Task to complete. Return a copy of every line in the records that includes the word "screenshot".

Extracted records.

-- Opening Marker --

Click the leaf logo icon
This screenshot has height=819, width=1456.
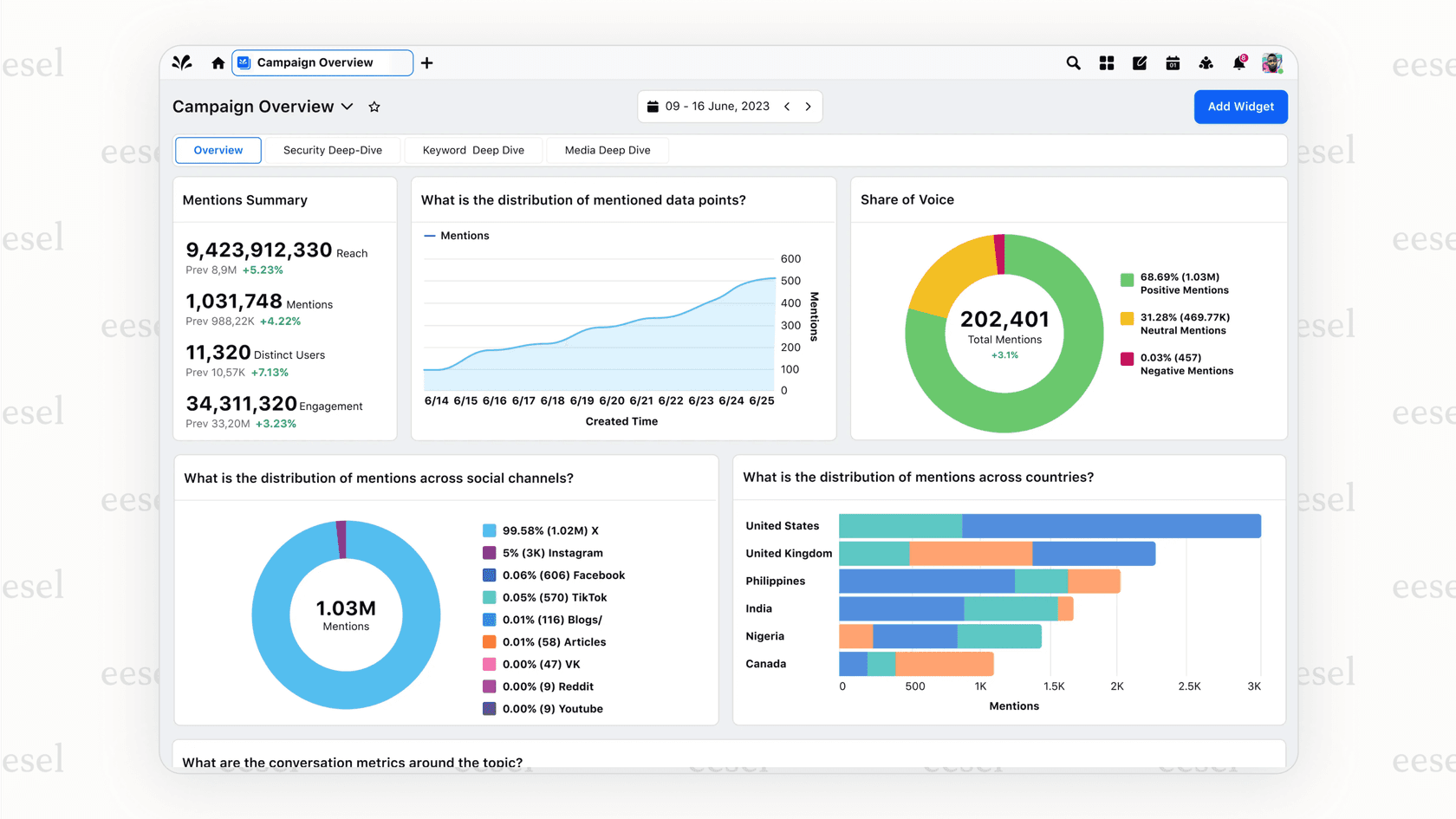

-- Closing Marker --
-- Opening Marker --

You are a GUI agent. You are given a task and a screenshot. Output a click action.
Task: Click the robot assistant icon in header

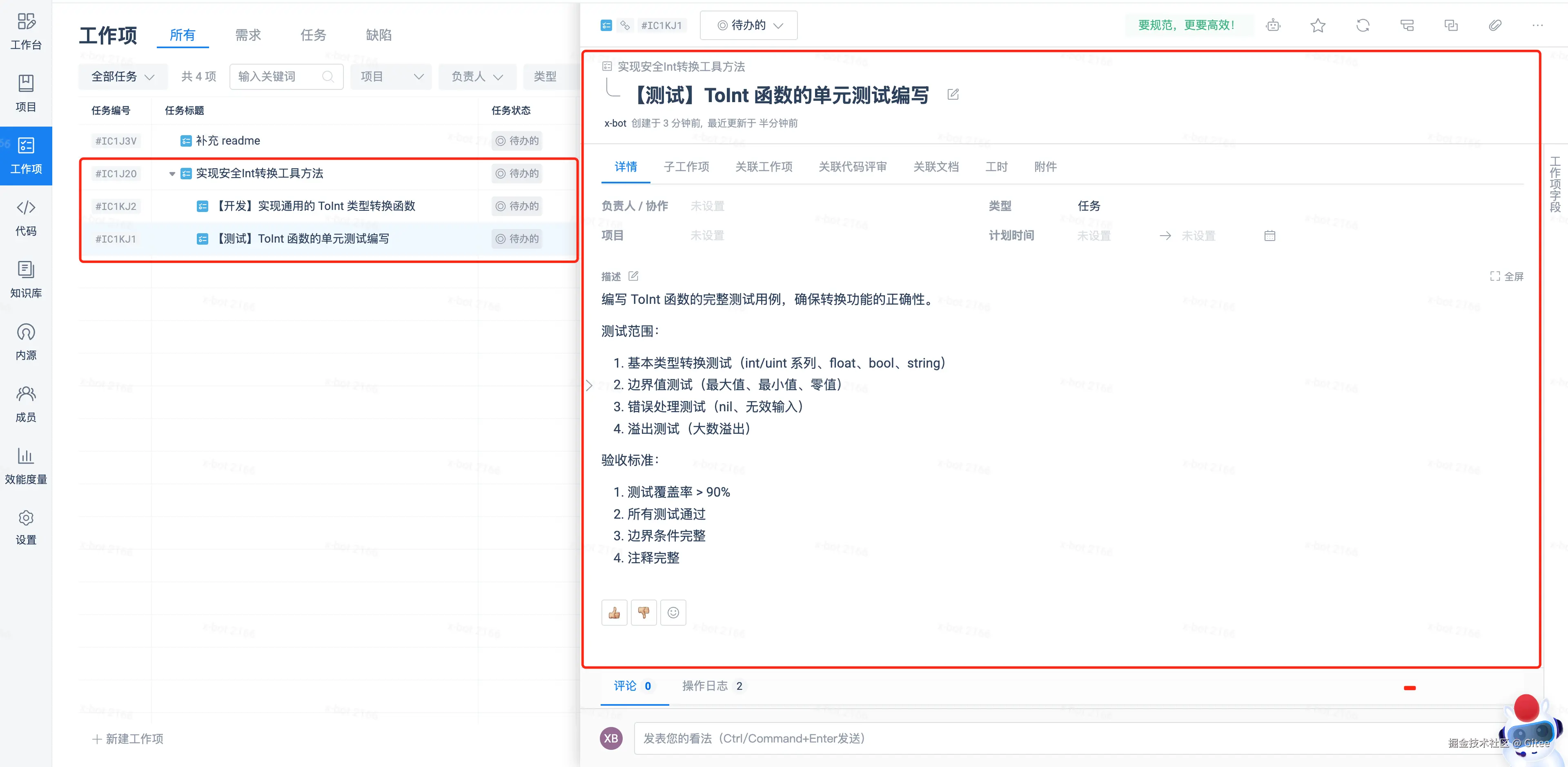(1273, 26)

-- Closing Marker --

Written response.
This screenshot has height=819, width=1456.
You are a GUI agent. You are given a task and a screenshot. Output a click action.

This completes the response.